What’s next for gold? Seems like a fairly simple question. Unfortunately, it is nearly impossible today to get a simple answer. That’s the problem.
Why is that? And, if we can find a simple, straight-forward answer, how do we know the answer is correct?
Perspective and intent are factors. But so are logic and accuracy.
It is likely, though, that most people who ask the question, “What’s next for gold?”, are generally inquiring about its price. In other words, what will the price of gold be next week? next month? next year? And – generally speaking – advisors, analysts, and others try to answer accordingly.
But logic and accuracy are extremely critical. And if one is a short-term trader, timing becomes just as important. A quick, upward or downward movement of fifty dollars per ounce, with proper timing, can be very profitable – or not – to a trader or speculator.

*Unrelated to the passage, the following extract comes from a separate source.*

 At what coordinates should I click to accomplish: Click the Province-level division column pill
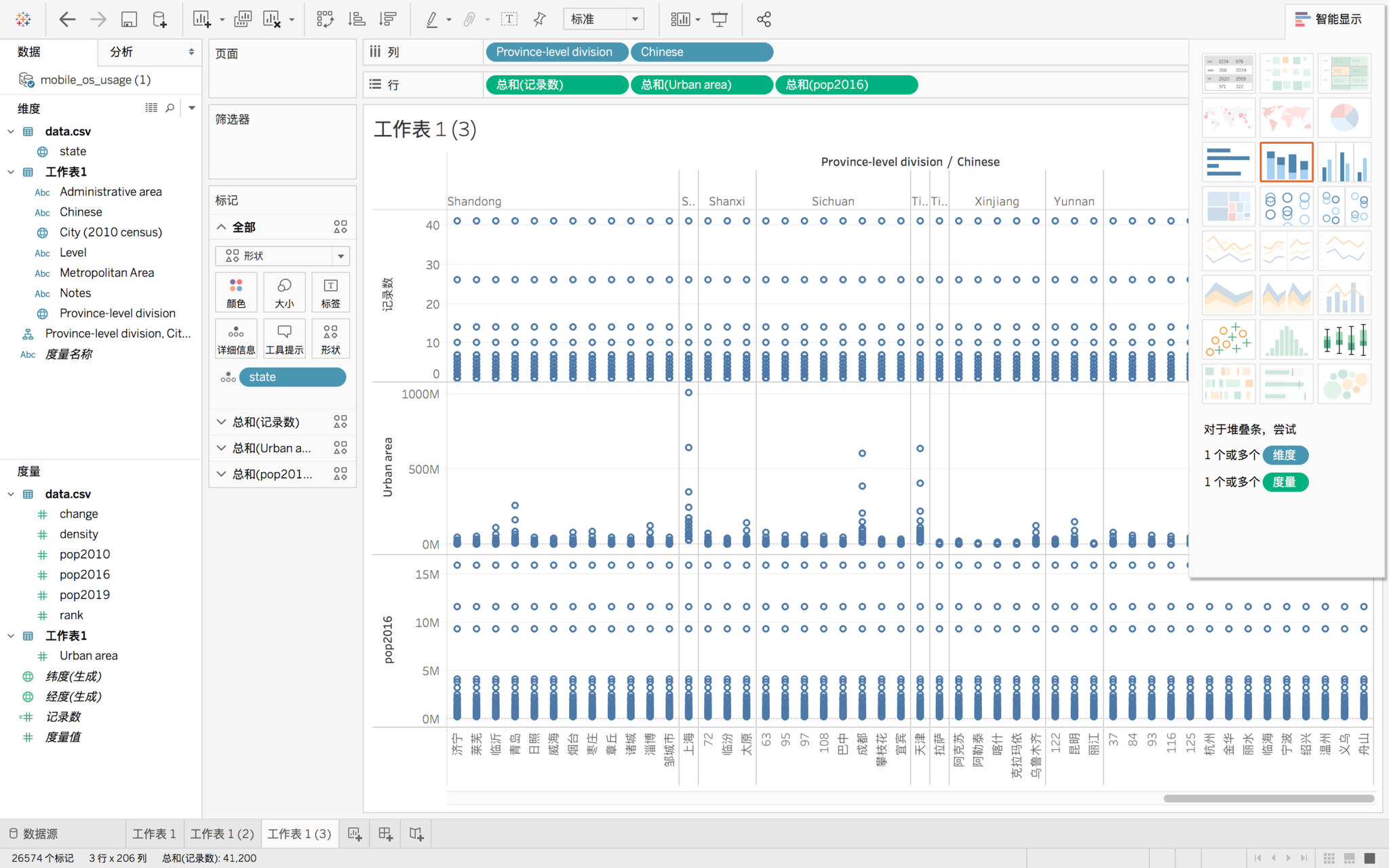click(x=555, y=52)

When one is focused on the price of gold, there is a tendency to overlook its true value. Discrepancies between prices and fundamental values occur often but are eventually resolved. In other words, prices and values seek and find equilibrium. Insofar as gold is concerned, the yellow metal was overpriced in August 2011 at $1900.00 per ounce. And it was underpriced in December 2015 at $1040.00 per ounce. Price and value for gold are currently at equilibrium.

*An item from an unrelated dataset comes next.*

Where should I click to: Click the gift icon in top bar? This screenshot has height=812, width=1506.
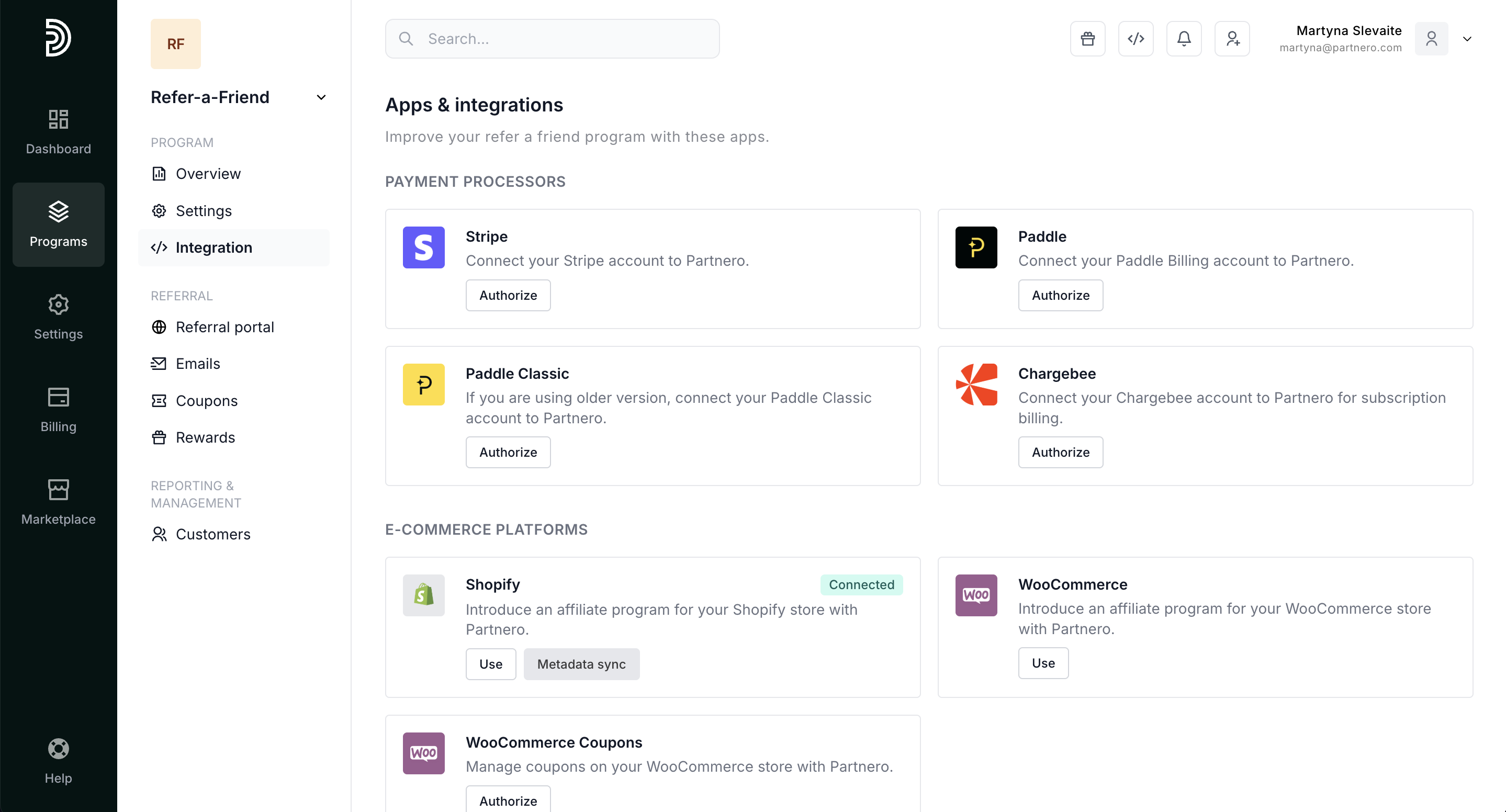pos(1087,39)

That means that a gold price within its current range of $1200-1300.00 per ounce represents fair value. More specifically, $1250.00 per ounce is consistent with the decline of over ninety-eight percent (98.25%) in the dollar’s value since 1913.
So what’s next for gold?
We can answer the question very simply by changing one word. Ask instead “What’s next for the U.S. dollar?”
Answer that question and you will know what to expect regarding the price of gold.
The U.S dollar is a substitute for gold (i.e. real money). The price of gold is an inverse reflection of the changing value of the U.S. dollar. The ongoing, never-ending deterioration of the dollar’s value means ever rising gold prices over time.
If you think the U.S. dollar will increase its rate of decline, you will want to make sure your net worth includes substantial holdings of physical gold.
If, on the other hand, you expect a stable or stronger dollar, at least for the next few years, then gold won’t hold the same appeal. Its price would remain relatively stable or even decline as the dollar strengthens temporarily. This is epitomized by the scenario we have witnessed since gold’s high in August 2011 at close to $1900.00 per ounce.
Unfortunately, the cumulative effects of the Fed’s intentional inflation have left the dollar in an unusually precarious position. Any strength/stability in the dollar is relative to how bad things were most recently. And it is increasingly vulnerable to extreme volatility.
While there are some very interesting, and logical sounding analyses of gold, the majority of them are not helpful for the purpose of understanding gold. For the most part, they actually create confusion and lead to unrealistic expectations.
Calculations and predictions for the price of gold based on assumptions of correlation and causal factors are fundamentally flawed.
Gold’s price is not an indication of its value. Its price is a reflection of the value of the U.S. dollar. As the dollar continues to lose value, gold continues to rise in price.
Since the inception of the Federal Reserve in 1913, the U.S. dollar has lost more that ninety-eight percent of its value. Gold has reflected the decline of the U.S. dollar in its price increase from $20.00 per ounce in 1913 to $1270.00 per ounce currently. That is an increase of more than sixty fold.
The case for gold is not about price. It is about value. Gold is original money and a store of value. And its value will become readily apparent when governments and individuals are scrambling amid the ruins of our financial system looking for something, anything, to replace worthless paper currencies, which are nothing more than substitutes for real money.
In the meantime, accumulating physical gold for your own financial survival might be a good idea.